Bramber

Defoe described Bramber as hardly deserving the name of a town,

having not above 15 or 16 families in it, and of them not many above asking you an alms as you ride by; the chiefest house in the town is a tavern, and here as I have been told, the vintner or alehouse keeper, boasted that upon an election, just then over, he had made £300 of one pipe of canary.

Arundel

Arundel was a manorial borough, its officials consisting of 12 burgesses and a mayor, the latter acting as the returning officer. The chief interest lay with the Duke of Norfolk, who owned the manor and whose castle dominated the town. Although previously a Catholic, Henry Howard, 7th Duke of Norfolk, had conformed to the Church of England in 1679, and after 1690 usually controlled one seat.

Southwark

Although dwarfed by the neighbouring city of London, Southwark retained control of its choice of Members, an independence maintained despite the competing jurisdictions of the metropolis and the county of Surrey. A charter of 1550 had established Southwark as the City ward of Bridge Without, but the borough had never been fully assimilated by the government of the London corporation.

Reigate

The largest of the three pocket boroughs in south-east Surrey, Reigate became as much of a battleground for territorial rivalries as nearby Bletchingley and Gatton.

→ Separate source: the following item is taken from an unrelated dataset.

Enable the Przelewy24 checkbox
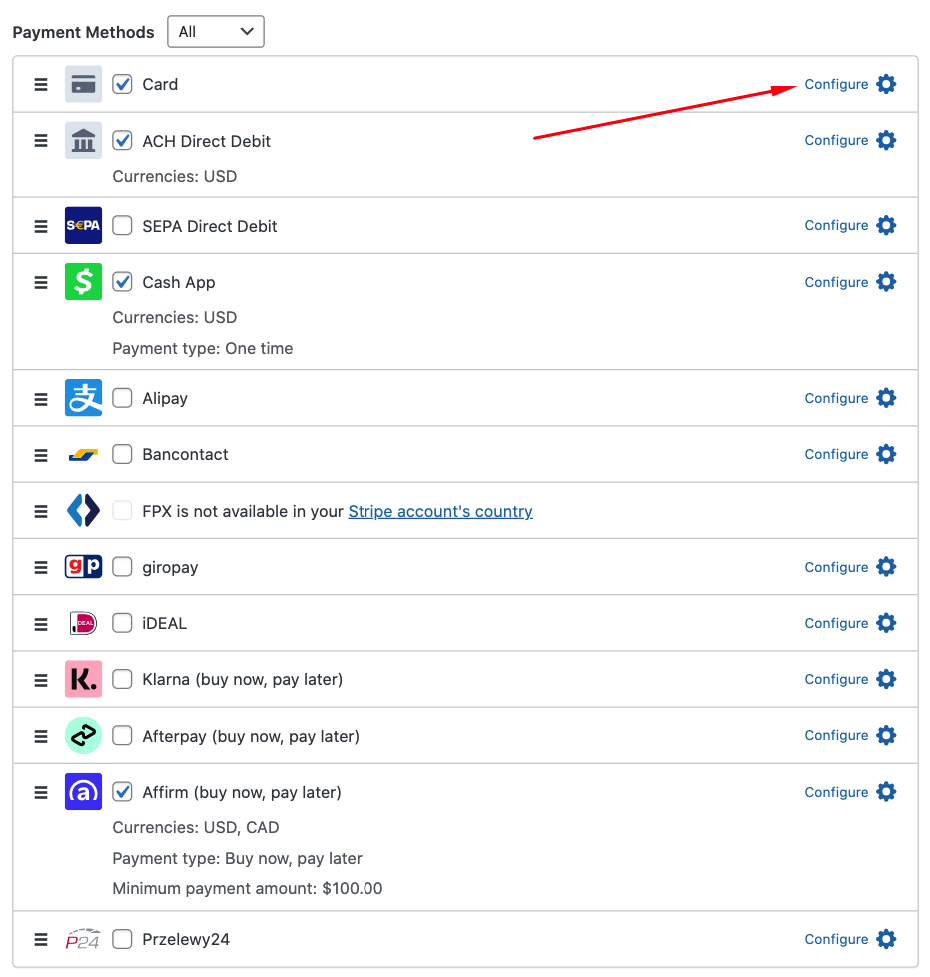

The lordship of Reigate manor was the most important interest, providing its owner with an influence over the annual election of the bailiff, the borough’s returning officer. As several petitions indicated, the choice of bailiff proved a significant electoral advantage, particularly as the extent of the franchise remained in doubt.

Haslemere

Haslemere’s relatively isolated position in the south-west corner of Surrey did not spare it the close attention of the county’s politicians. Although the borough was no more than ‘a small town with a very indifferent market’, the limited size of its electorate encouraged much contention between rival gentry factions.

Guildford

This ‘well-known and considerable market-town’ was a notable electoral prize on account of its status as the county town and as the venue for the county election. In the absence of a resident interest of sufficient strength to block external interference, Guildford’s two seats remained the preserve of the neighbouring gentry of west Surrey. Pre-eminent were the Onslows of Clandon Park, who had first represented the borough at the Restoration and, on the initiative of Sir Richard Onslow†, had cultivated the interest of the corporation since that time.

Gatton

Already regarded as a rotten borough, Gatton was shamelessly manipulated by local proprietorial interests. Comprising little more than ten houses and a small church, it was condemned by Defoe as a ‘miserable’ place. Control of one of the seats lay with the lord of the manor, whose influence over the nomination of the parish constable, the returning officer, proved a decisive electoral advantage. The other seat was usually the preserve of the owner of the mansion of Upper Gatton, which lay to the north of the hamlet.

Bletchingley

Although dismissed by Browne Willis* as ‘one street . . . lying on a descent of ordinary houses’, Bletchingley could rely on its two parliamentary seats to attract the attention of local landowners, county magnates and City merchants. However, its frequent election contests belied the fact that both seats remained comfortably in Whig hands, and until 1710 electoral rivalry was principally of a territorial, rather than of a party, nature.

Sudbury

The fact that ‘the Sudburians’ were regarded as ‘a beggarly and mercenary sort of people’ often attracted wealthy outsiders to put up, but in 1690 the borough’s representatives were both local Whig country gentlemen, Philip Gurdon of Assington and John Robinson, son-in-law of one of the knights of the shire, Sir Gervase Elwes, 1st Bt., who had sat for Sudbury in Charles II’s reign and still enjoyed a strong interest there.

Orford

The bitter party strife that overtook Orford in this period, and transformed its electorate from a corporate oligarchy into a much larger body of freemen, arose from interference by country gentlemen, to whom such ‘decayed’ boroughs were a tempting prey.